The State Opening of Parliament is undoubtedly a wonderful spectacle with Black Rod summoning the Commons to the House of Peers to hear the Queen deliver the Queen's Speech.
Her Majesty's in name only of course: this is the programme for the next session of Parliament; written by the Government and approved by the Cabinet.
In a year in which the forthcoming EU referendum has rather sucked the life out of other political debate, however, the Speech was focused much more on social policy and "life chances" than on the economy.
High-speed broadband access to be a right for all households, more investment in self-driving and electric vehicles, yet another commitment to build more new homes and a nod to a seven-day NHS — all interesting, but not likely to impact on most businesses unless they are involved in money laundering and tax evasion (both of which are to be tackled).
Other measures include helping low-income families to save, safeguarding national security, the already-publicised lifetime ISA and Northern Powerhouse, and better prisons helping to rehabilitate rather than just punish the convicted.
The sugary drinks tax was confirmed (to be included in the 2017 Finance Bill) and all the recent fuss about forced academisation reduced to "laying foundations for educational excellence in all schools".
A promise of upholding parliamentary sovereignty and proposals for a British Bill of Rights were the only nod to the current EU debate which is sharply dividing the Queen's audience, and that was it — all over in about eight minutes.

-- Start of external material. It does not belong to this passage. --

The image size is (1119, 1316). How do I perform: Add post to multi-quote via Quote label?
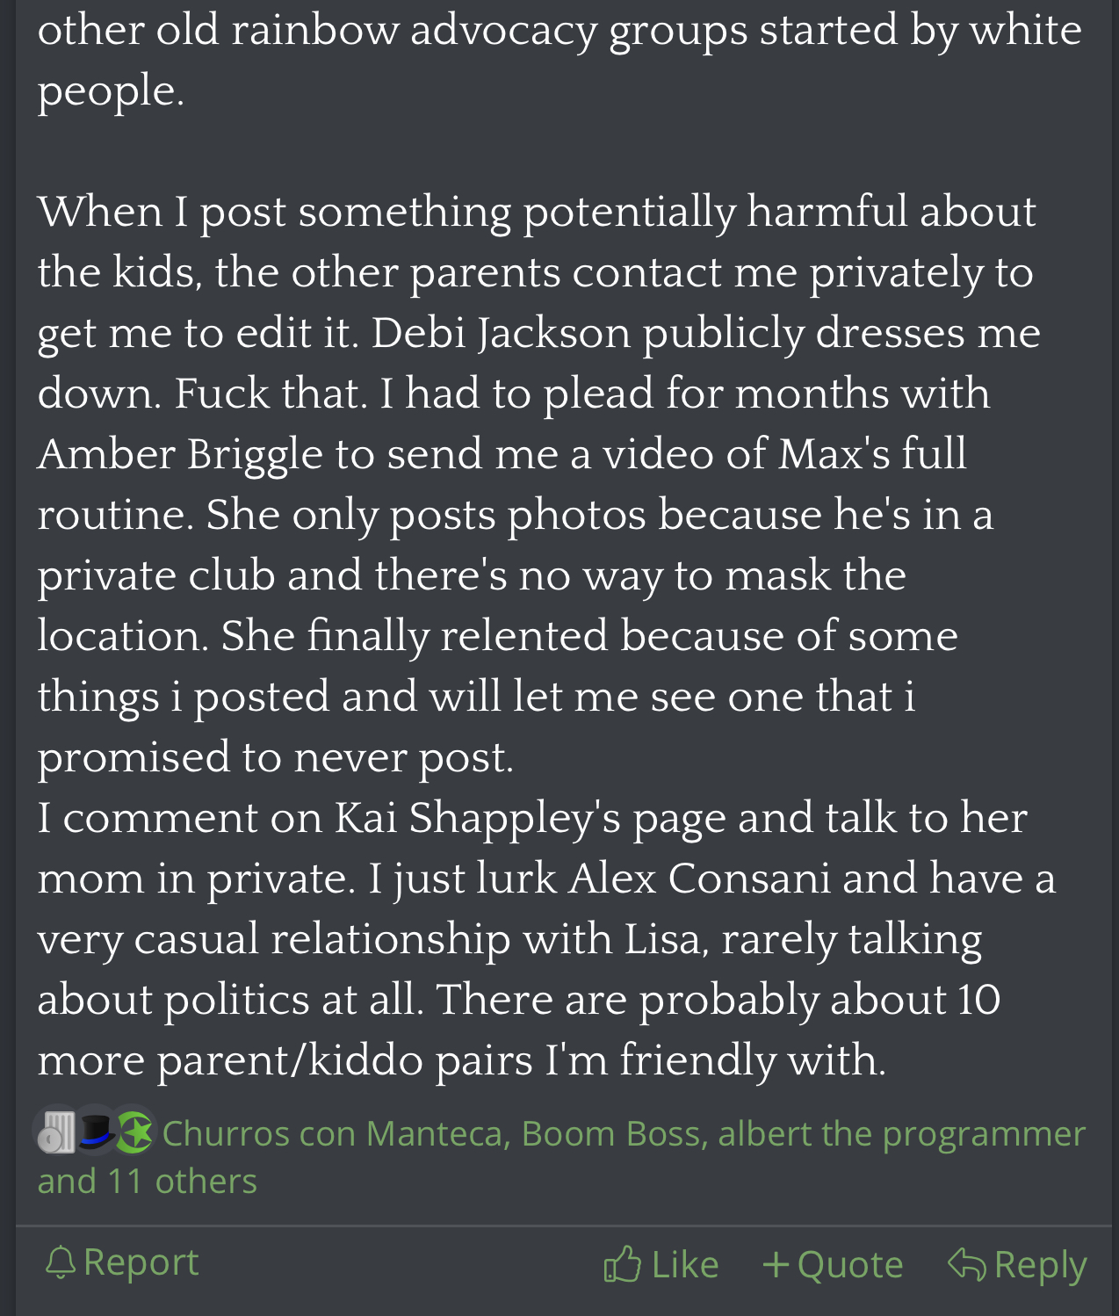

More than 20 Bills to be debated but most of them relate to social policies that will have little direct impact on businesses.
The key Bills
The Neighbourhood Planning and Infrastructure Bill (England and Wales) will include a new statutory framework for paying compensation, based on market value of land and, not for the first time, will aim to make the planning process more efficient.
The Intellectual Property Bill should make it easier for companies to settle intellectual property disputes out of court.
The Modern Transport Bill will, as well as the already mentioned driverless cars, feature support for the space industry.
The Digital Economy Bill will include the right to automatic compensation when broadband service goes down and aim to toughen restrictions on spam emails.
The Criminal Finances Bill provides for a new criminal offence making companies liable for stopping their staff facilitating tax evasion.
The Local Growth and Jobs Bill will enable local authorities to retain 100% of business rates levied and give combined authority mayors powers to levy business rate supplement to fund infrastructure projects.
The Pensions Bill will include improved protection for people paying into multi-employer pension schemes (known as Master Trusts).
The Education for All Bill will provide powers to convert under-performing schools in "unviable" local authorities into academies.